- _EXTRACTED ENTRIES_:
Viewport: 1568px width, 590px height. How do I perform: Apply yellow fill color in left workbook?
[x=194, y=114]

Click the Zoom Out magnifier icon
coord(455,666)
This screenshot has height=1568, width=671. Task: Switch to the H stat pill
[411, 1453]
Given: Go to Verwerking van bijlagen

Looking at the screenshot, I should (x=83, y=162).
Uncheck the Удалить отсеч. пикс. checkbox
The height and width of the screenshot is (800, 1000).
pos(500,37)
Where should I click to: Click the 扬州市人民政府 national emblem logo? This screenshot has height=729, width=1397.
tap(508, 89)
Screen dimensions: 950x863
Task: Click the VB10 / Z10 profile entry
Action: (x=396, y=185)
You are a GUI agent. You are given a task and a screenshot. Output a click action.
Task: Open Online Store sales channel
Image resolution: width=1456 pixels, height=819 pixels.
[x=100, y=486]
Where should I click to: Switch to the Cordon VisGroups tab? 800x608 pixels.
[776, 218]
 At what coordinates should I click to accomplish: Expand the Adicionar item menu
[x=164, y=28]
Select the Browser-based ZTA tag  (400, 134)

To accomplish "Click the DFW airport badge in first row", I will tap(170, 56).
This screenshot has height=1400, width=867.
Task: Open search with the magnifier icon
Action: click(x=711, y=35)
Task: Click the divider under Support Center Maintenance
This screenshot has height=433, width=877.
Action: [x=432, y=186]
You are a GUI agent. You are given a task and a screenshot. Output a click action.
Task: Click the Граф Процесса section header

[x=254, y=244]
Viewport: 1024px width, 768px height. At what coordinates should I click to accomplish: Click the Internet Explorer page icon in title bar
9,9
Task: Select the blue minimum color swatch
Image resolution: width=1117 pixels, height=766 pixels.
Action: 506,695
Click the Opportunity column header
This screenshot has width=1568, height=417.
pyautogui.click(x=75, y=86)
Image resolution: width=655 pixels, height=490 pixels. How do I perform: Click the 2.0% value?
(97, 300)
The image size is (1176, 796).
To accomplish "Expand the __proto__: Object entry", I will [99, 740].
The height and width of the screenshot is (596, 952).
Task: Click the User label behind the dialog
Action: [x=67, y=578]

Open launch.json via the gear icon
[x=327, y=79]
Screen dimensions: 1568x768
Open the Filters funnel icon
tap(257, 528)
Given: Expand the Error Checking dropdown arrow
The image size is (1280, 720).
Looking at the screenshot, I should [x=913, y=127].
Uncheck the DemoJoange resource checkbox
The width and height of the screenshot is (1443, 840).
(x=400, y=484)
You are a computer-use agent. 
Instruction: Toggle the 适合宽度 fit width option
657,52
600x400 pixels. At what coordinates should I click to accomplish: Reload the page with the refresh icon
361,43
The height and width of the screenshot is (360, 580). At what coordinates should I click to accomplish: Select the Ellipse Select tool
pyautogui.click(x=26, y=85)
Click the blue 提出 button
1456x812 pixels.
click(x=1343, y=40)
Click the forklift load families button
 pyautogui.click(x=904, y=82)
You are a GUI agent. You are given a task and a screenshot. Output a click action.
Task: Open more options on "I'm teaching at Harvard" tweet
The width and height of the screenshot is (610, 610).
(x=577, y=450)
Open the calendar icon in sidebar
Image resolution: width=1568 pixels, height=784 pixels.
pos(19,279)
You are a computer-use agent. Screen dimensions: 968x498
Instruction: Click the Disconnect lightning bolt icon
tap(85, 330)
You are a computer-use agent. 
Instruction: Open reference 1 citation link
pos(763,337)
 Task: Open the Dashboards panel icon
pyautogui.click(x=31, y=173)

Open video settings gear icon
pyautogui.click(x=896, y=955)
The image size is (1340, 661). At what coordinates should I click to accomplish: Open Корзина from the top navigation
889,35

- _WHAT THIS TASK INVOLVES_:
Going back to the entries above, set down exactly the lines that begin at the one with "At what coordinates should I click to accomplish: Expand" and end at the one with "Select the Browser-based", both included, and nothing else.

- _RESULT OF THIS TASK_:
 At what coordinates should I click to accomplish: Expand the Adicionar item menu
[x=164, y=28]
Select the Browser-based ZTA tag  (400, 134)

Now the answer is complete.